▶ THE TASK
Check every line of the entries for "latourenmaurienne", and copy the lines that hold it.

Collected data entries:

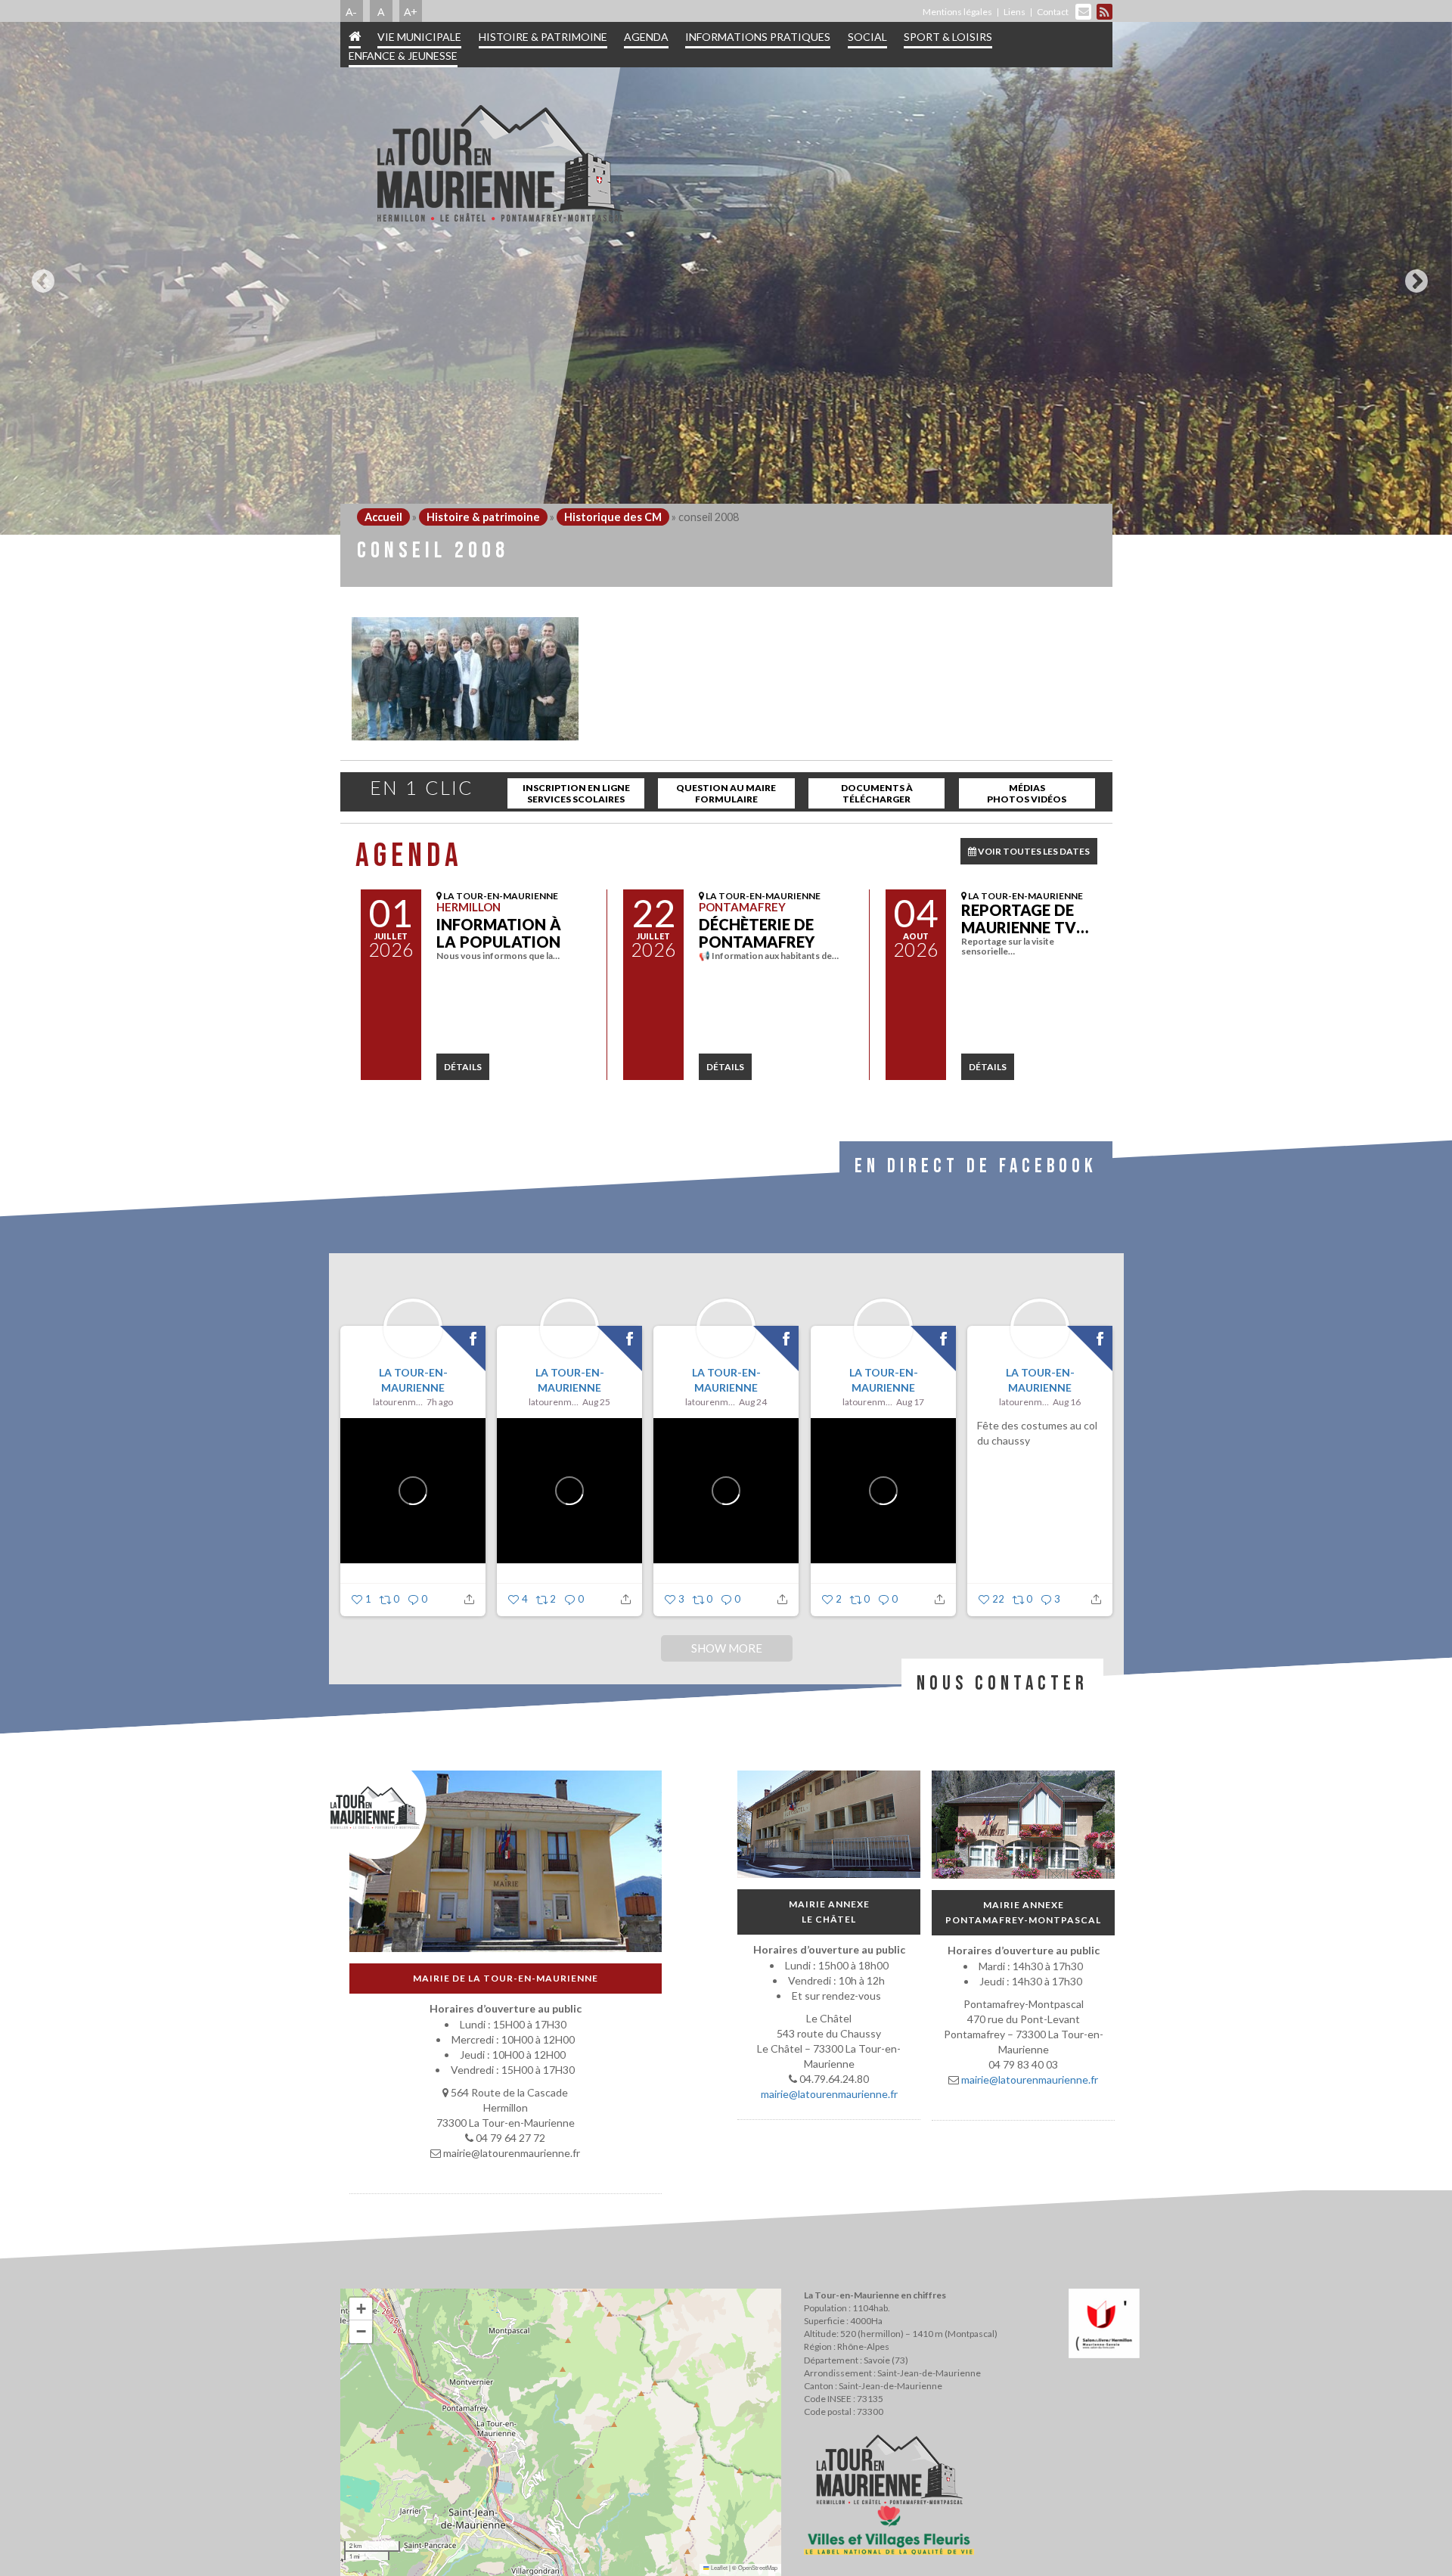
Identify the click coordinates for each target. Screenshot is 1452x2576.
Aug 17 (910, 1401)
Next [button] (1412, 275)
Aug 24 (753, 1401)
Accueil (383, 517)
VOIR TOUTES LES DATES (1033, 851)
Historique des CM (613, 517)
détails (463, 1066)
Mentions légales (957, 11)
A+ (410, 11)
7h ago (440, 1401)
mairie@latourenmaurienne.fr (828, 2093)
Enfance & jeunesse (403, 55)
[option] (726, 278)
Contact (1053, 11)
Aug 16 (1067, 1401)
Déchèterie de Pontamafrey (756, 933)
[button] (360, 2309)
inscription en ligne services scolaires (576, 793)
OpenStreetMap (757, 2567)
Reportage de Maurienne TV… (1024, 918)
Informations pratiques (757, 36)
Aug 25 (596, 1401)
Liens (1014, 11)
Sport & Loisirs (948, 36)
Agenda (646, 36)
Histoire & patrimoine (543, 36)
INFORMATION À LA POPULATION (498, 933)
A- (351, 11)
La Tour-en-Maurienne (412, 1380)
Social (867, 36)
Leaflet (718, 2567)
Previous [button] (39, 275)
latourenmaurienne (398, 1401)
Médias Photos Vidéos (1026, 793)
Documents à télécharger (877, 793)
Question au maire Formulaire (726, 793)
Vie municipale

▶ OUTPUT OF THE TASK
mairie@latourenmaurienne.fr (828, 2093)
latourenmaurienne (398, 1401)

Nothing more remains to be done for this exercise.